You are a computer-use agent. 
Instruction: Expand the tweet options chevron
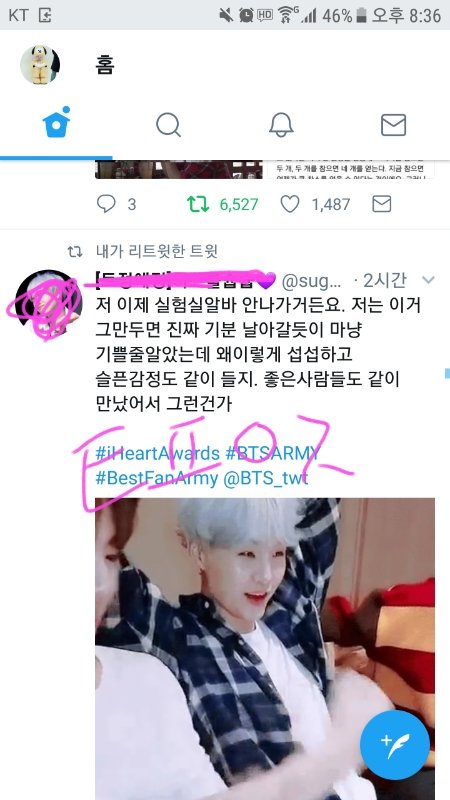[428, 280]
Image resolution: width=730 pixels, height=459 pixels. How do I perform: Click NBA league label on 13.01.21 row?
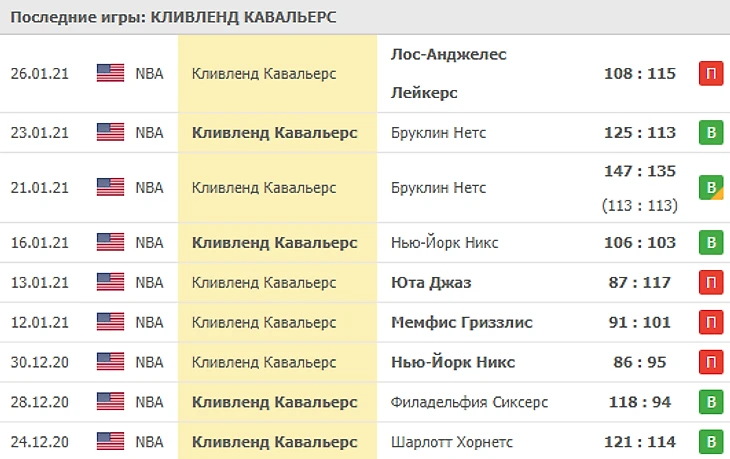click(x=149, y=283)
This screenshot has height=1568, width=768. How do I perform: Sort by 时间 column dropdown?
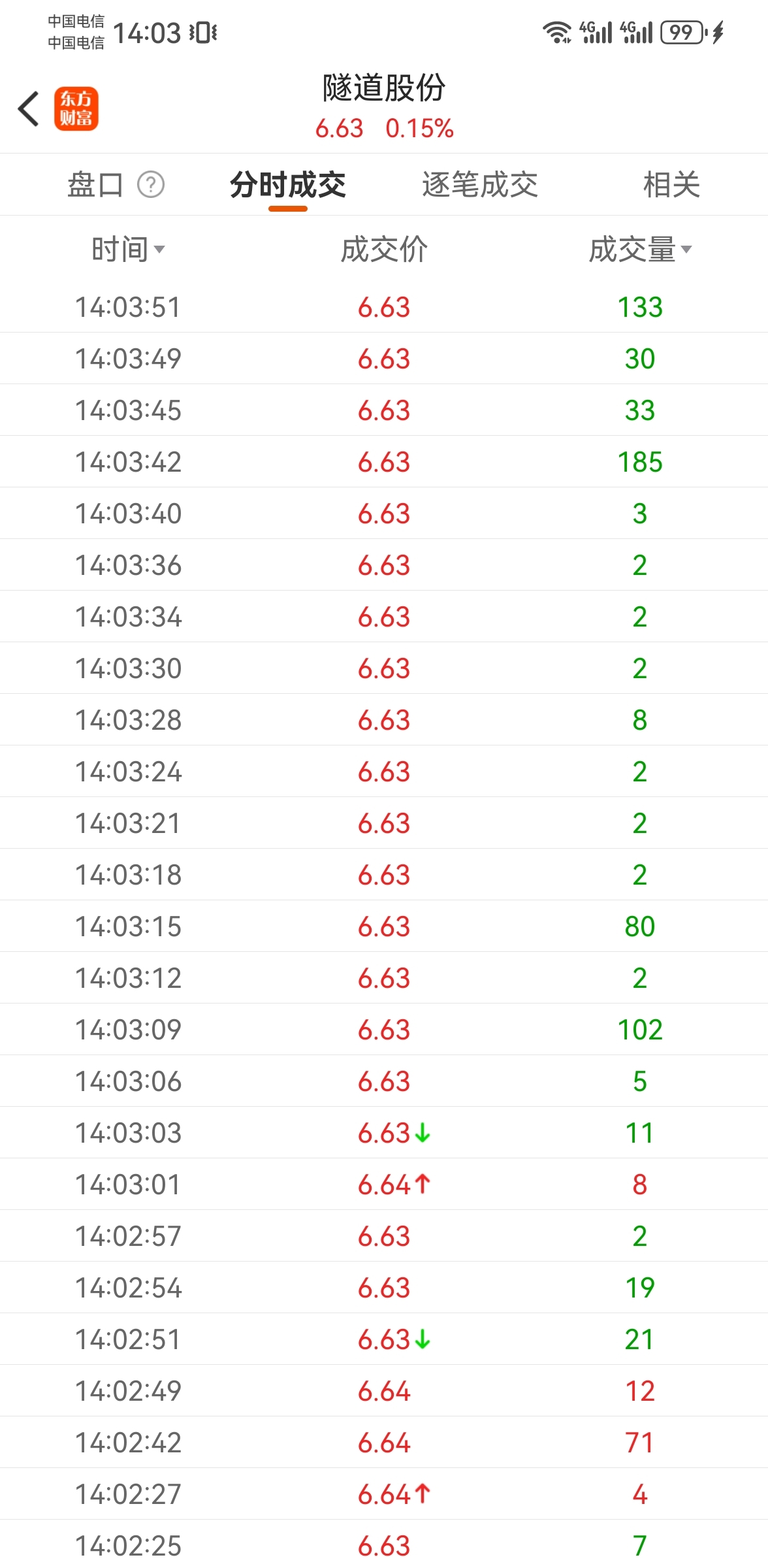point(128,249)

====

• **Work task**:
All lines from the one holding "Instruction: Expand the tweet options chevron" through the last line of the records need to be copied exactly, both ends included, and the pictures left behind.

• **Output of the task**:
Instruction: Expand the tweet options chevron
[428, 280]
Image resolution: width=730 pixels, height=459 pixels. How do I perform: Click NBA league label on 13.01.21 row?
click(x=149, y=283)
This screenshot has height=1568, width=768. How do I perform: Sort by 时间 column dropdown?
point(128,249)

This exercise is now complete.